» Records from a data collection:
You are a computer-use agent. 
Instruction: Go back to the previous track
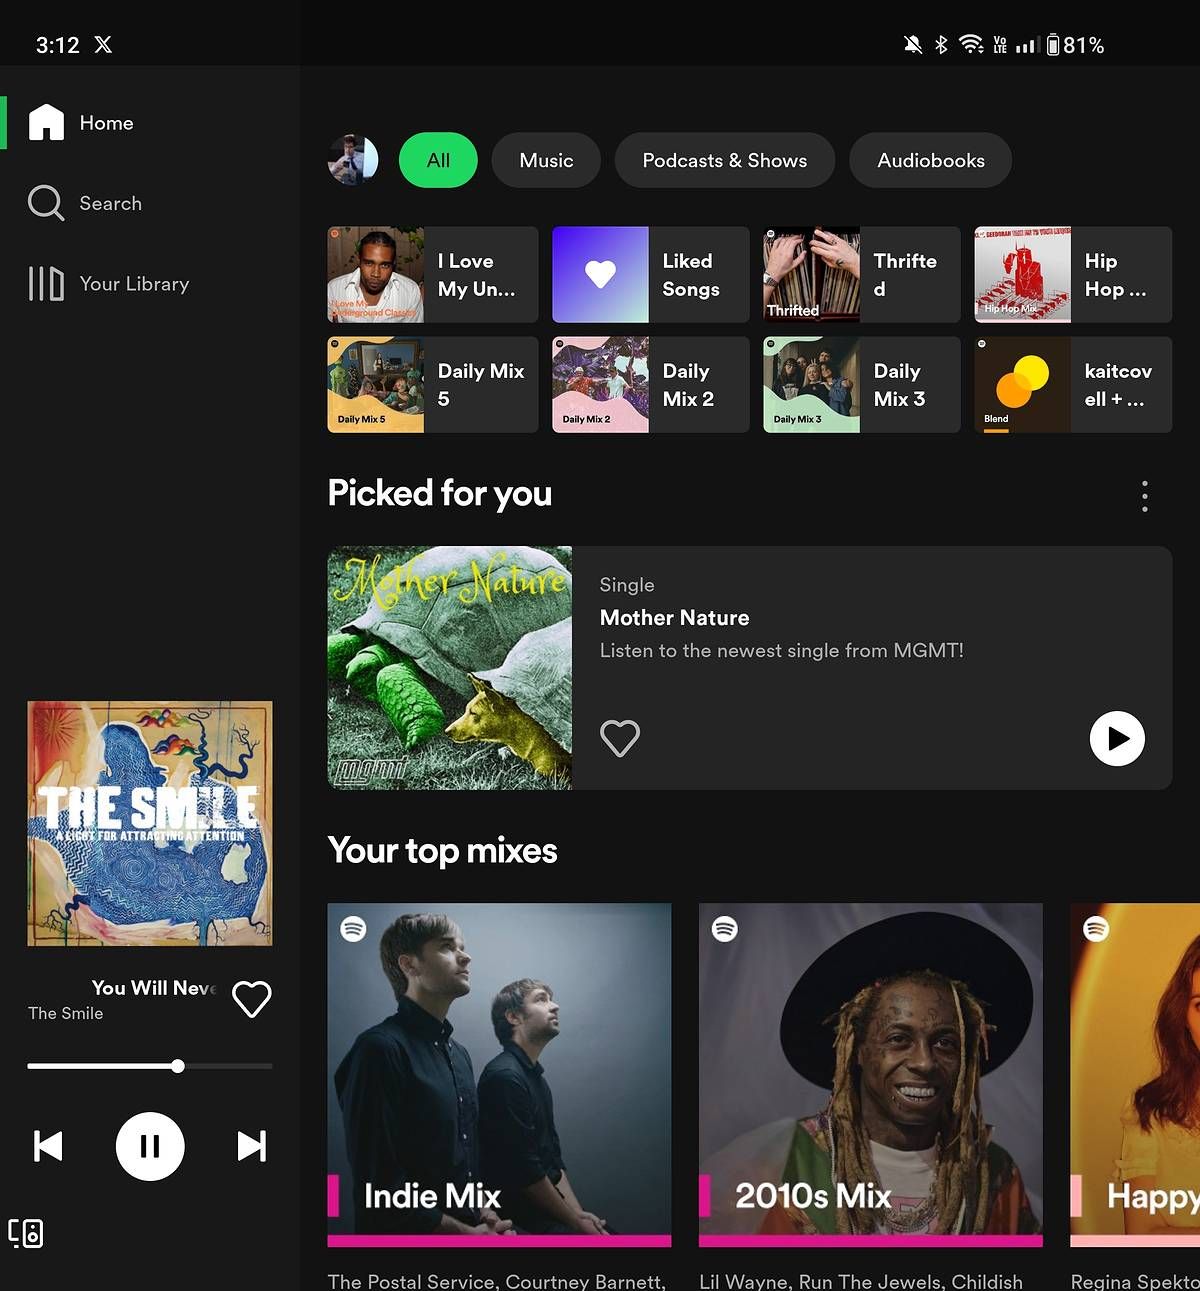(x=50, y=1146)
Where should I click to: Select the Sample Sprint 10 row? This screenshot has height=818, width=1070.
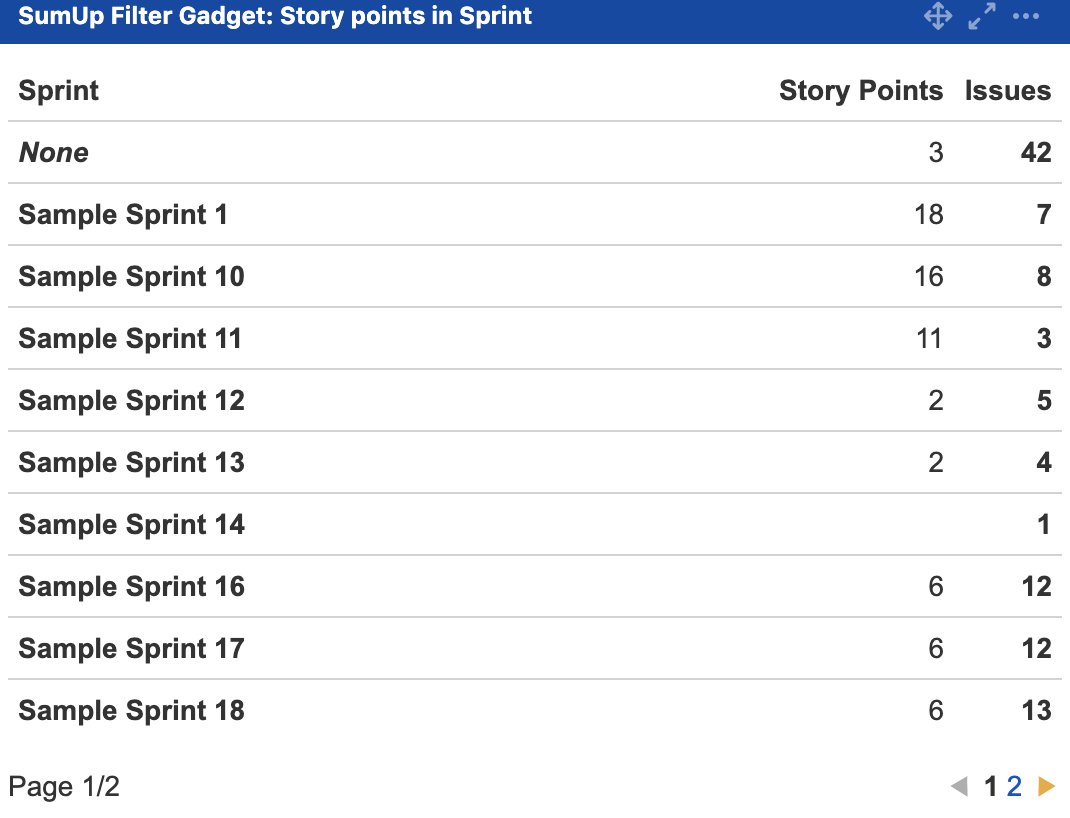(x=130, y=276)
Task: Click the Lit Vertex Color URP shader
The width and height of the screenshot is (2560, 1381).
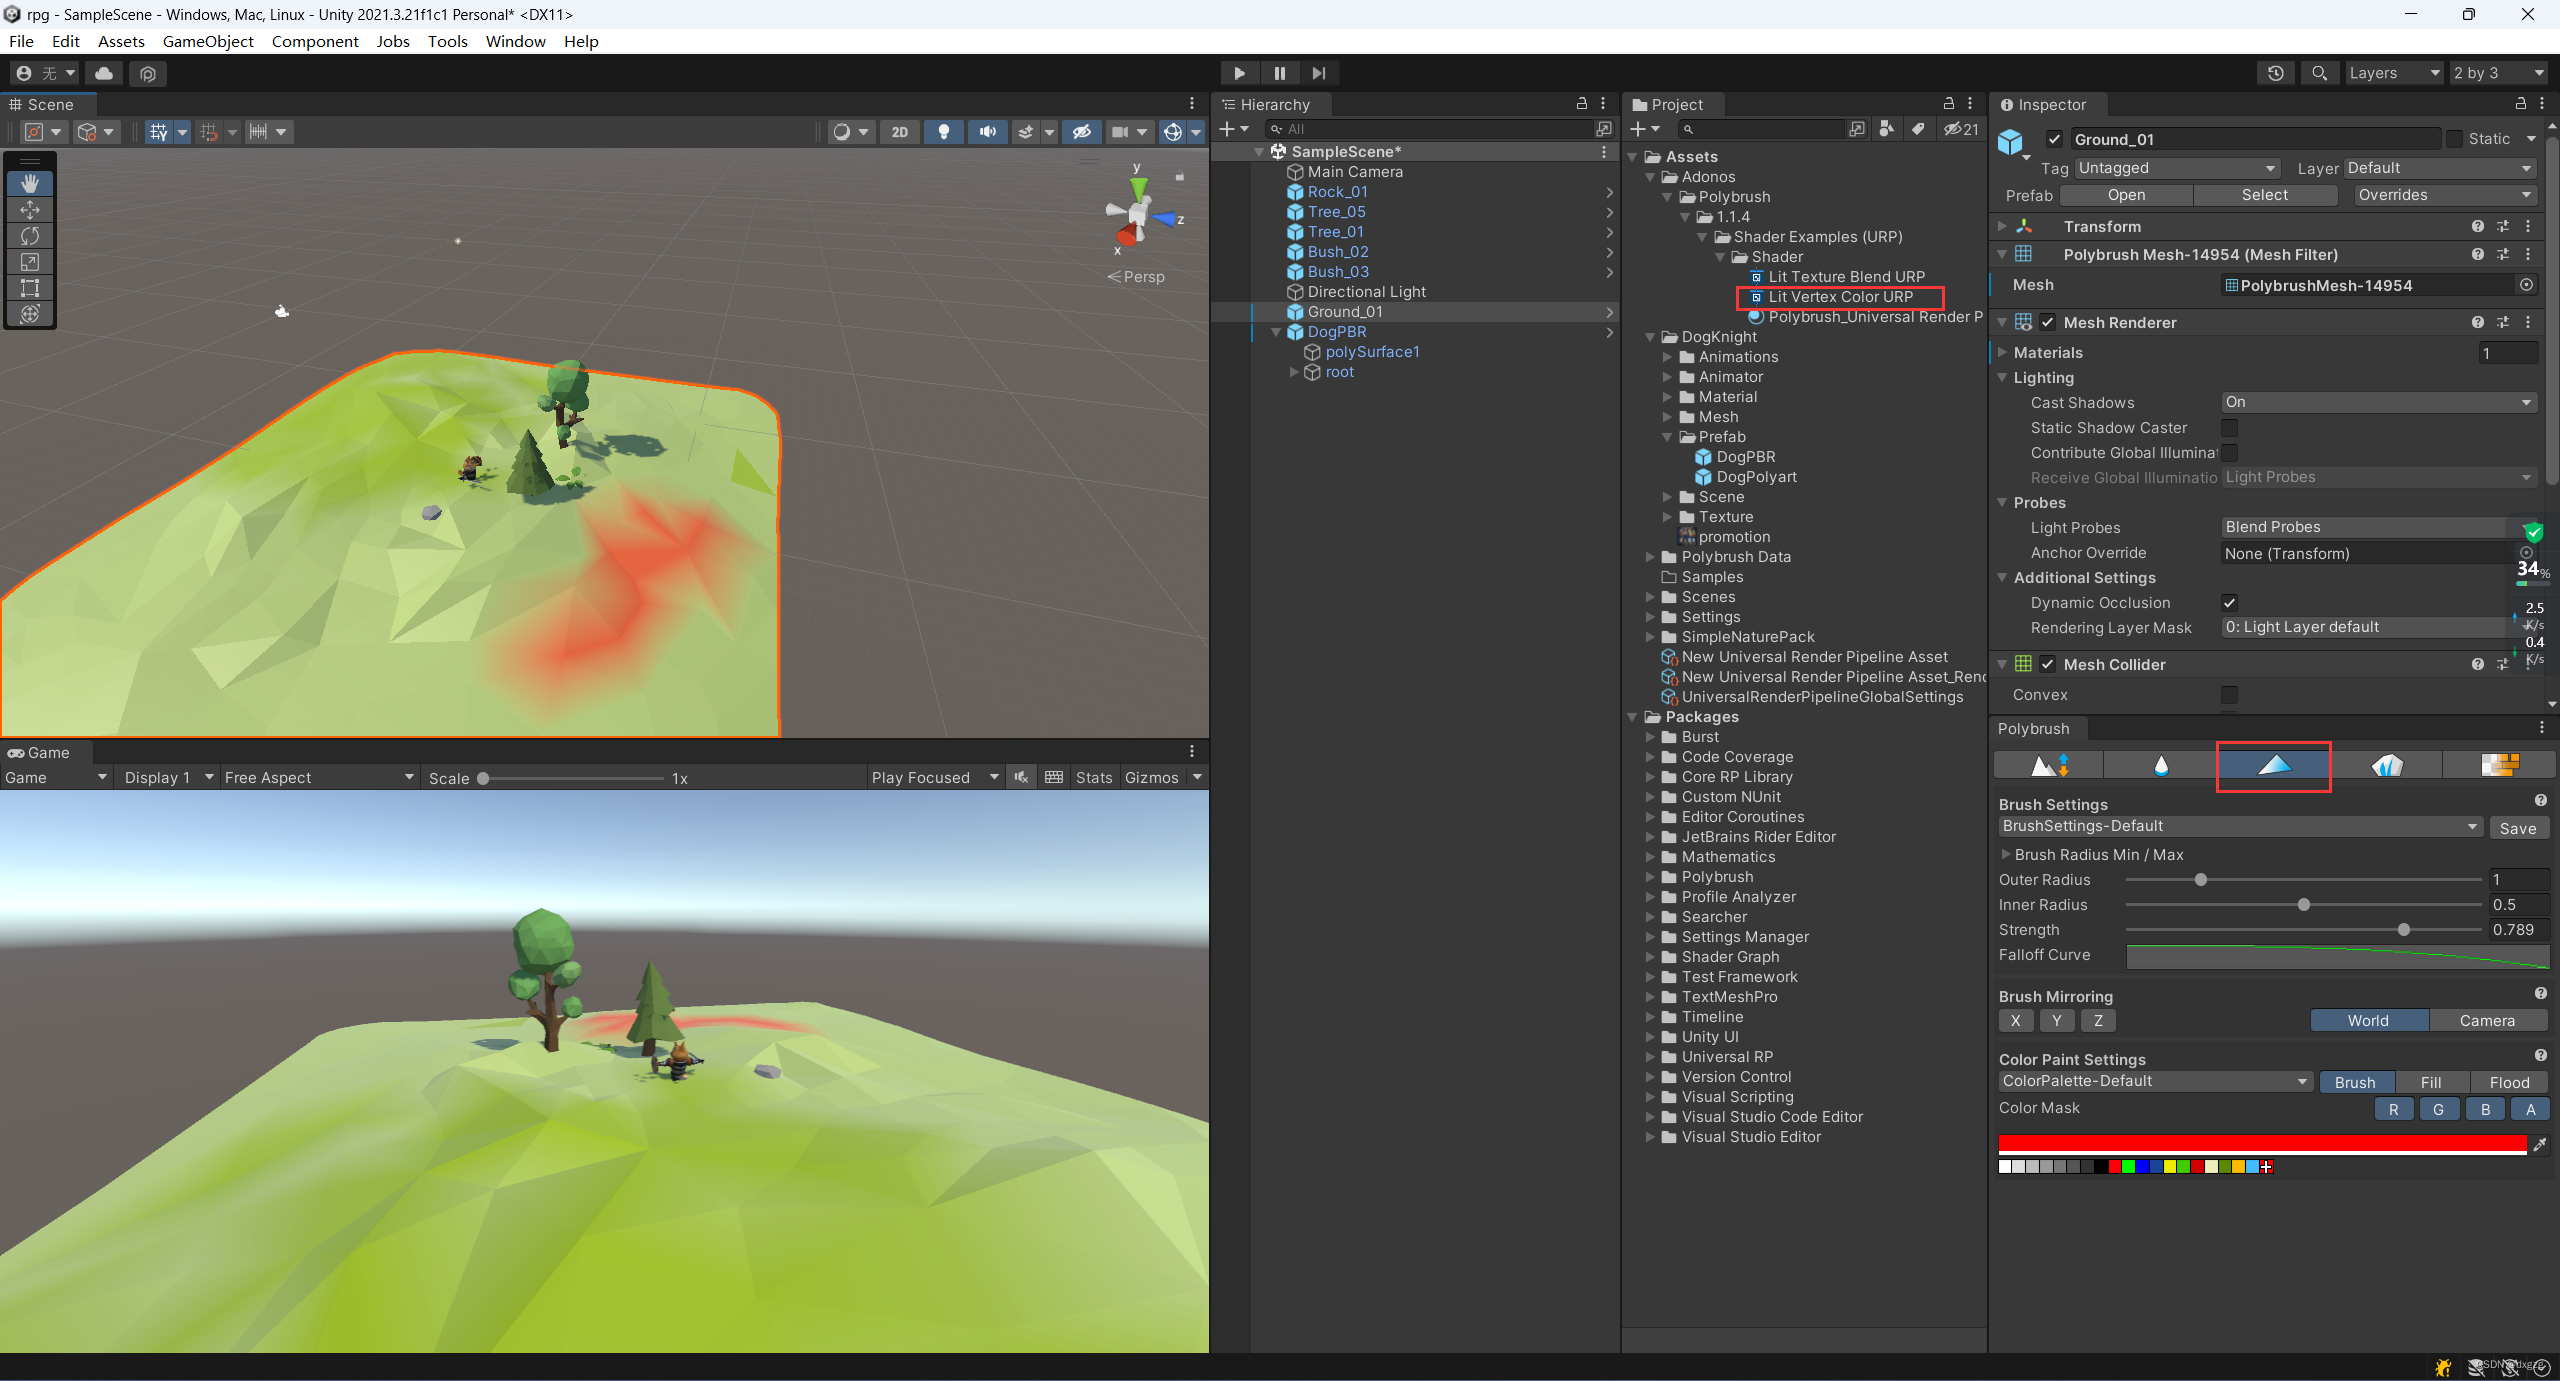Action: [1839, 296]
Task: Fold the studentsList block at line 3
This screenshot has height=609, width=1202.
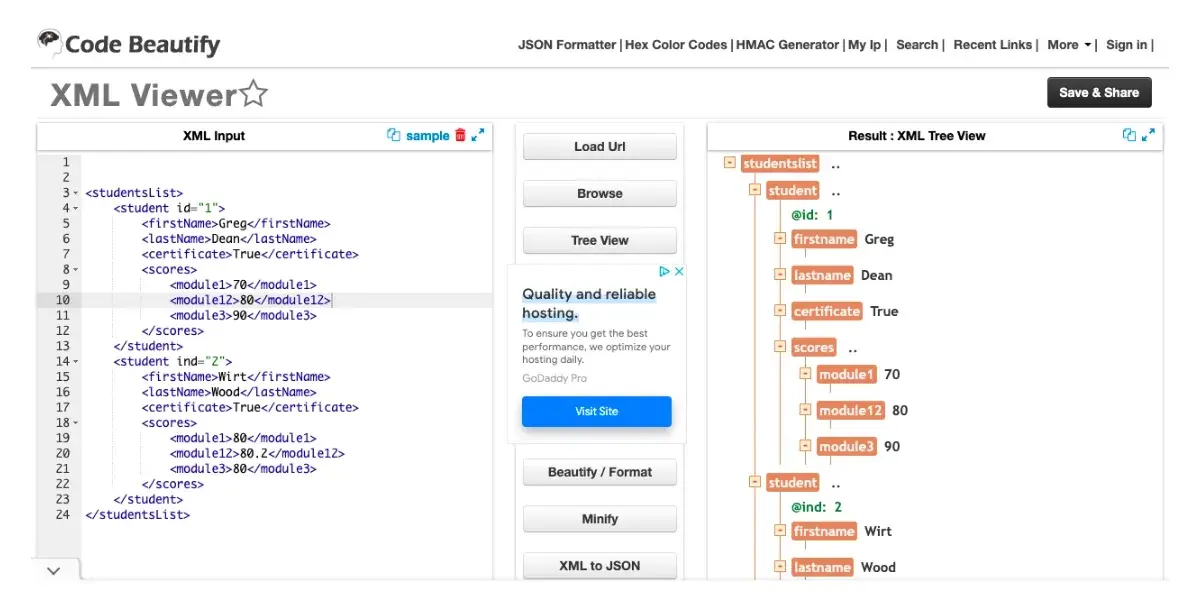Action: (76, 193)
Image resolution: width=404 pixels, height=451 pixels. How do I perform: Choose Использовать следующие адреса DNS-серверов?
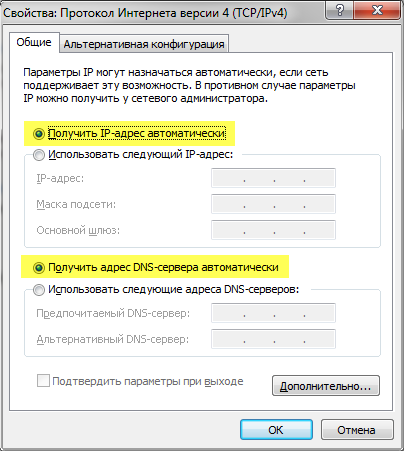point(39,290)
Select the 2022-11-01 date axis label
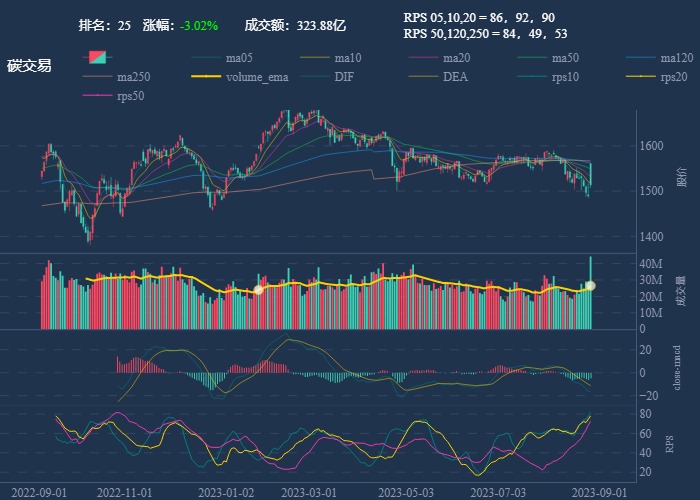Screen dimensions: 700x500 click(x=124, y=492)
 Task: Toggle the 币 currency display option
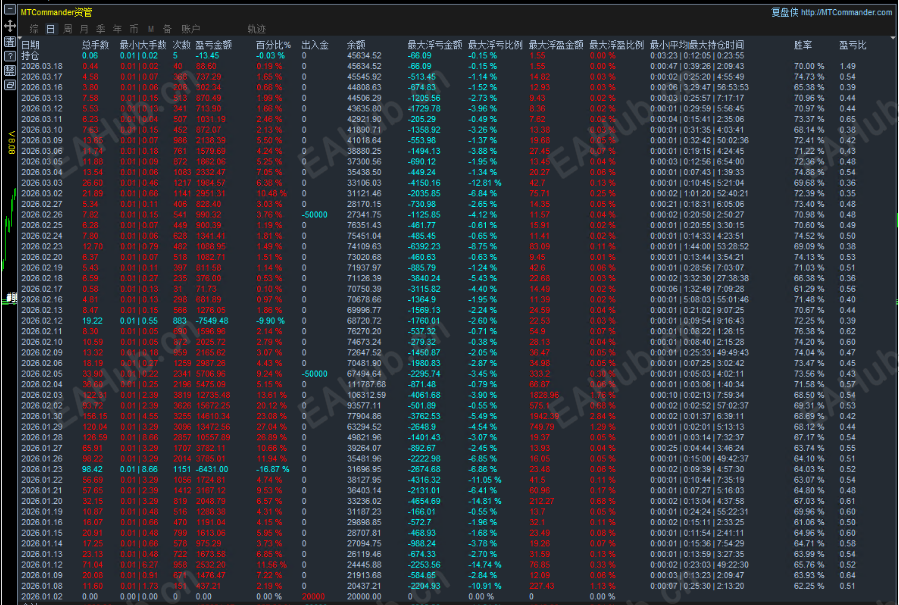coord(135,28)
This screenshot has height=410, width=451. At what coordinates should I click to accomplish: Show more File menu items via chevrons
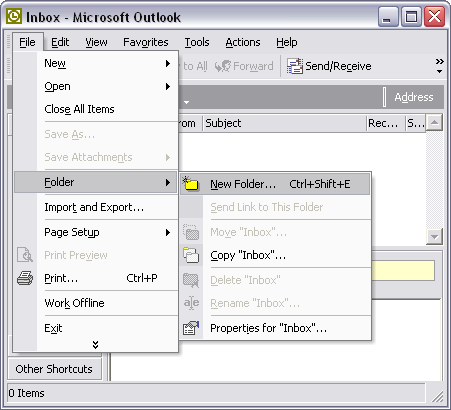[x=95, y=345]
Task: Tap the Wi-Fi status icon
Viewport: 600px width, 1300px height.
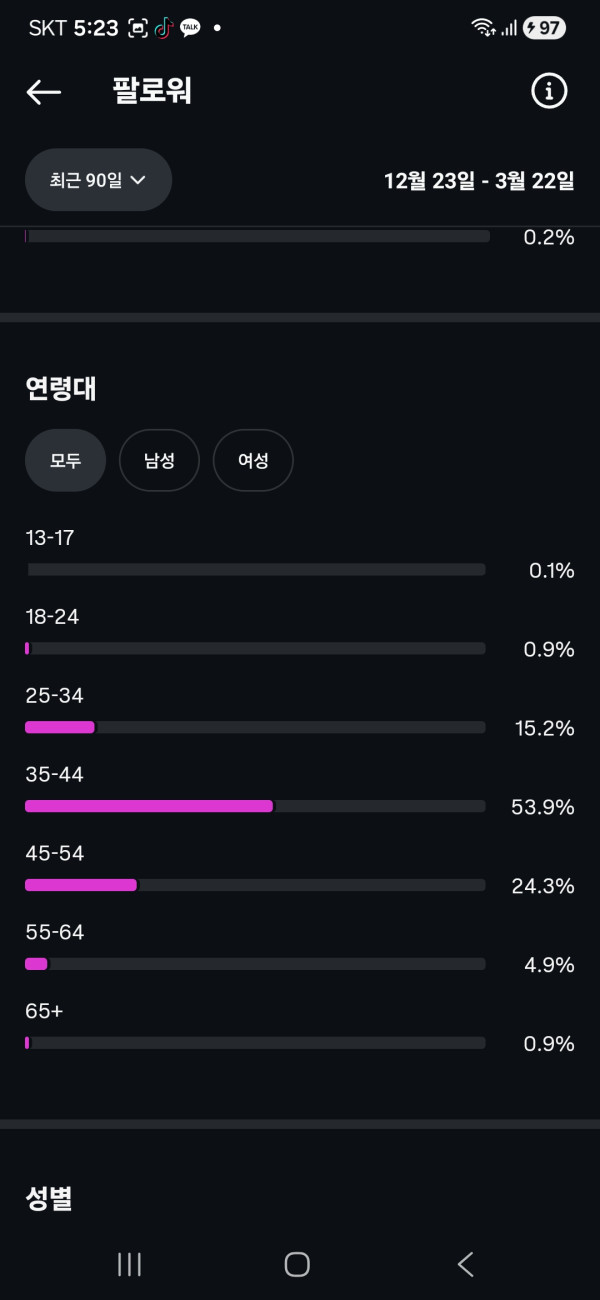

» WORK REQUEST: Only the pictures are to be left out; write out all the other data exactly.

» EXPECTED OUTPUT:
You are a computer-use agent. 
Instruction: Go back to the previous track
(x=50, y=1146)
Where should I click to: Select the Sample Sprint 10 row? This screenshot has height=818, width=1070.
(x=130, y=276)
Task: Click the Lit Vertex Color URP shader
The width and height of the screenshot is (2560, 1381).
Action: [1839, 296]
Task: Fold the studentsList block at line 3
This screenshot has height=609, width=1202.
Action: (76, 193)
Image resolution: width=404 pixels, height=451 pixels. How do I perform: Choose Использовать следующие адреса DNS-серверов?
point(39,290)
Select the 2022-11-01 date axis label
Screen dimensions: 700x500 click(x=124, y=492)
 Task: Toggle the 币 currency display option
coord(135,28)
This screenshot has height=410, width=451. At what coordinates should I click to accomplish: Show more File menu items via chevrons
[x=95, y=345]
Task: Tap the Wi-Fi status icon
Viewport: 600px width, 1300px height.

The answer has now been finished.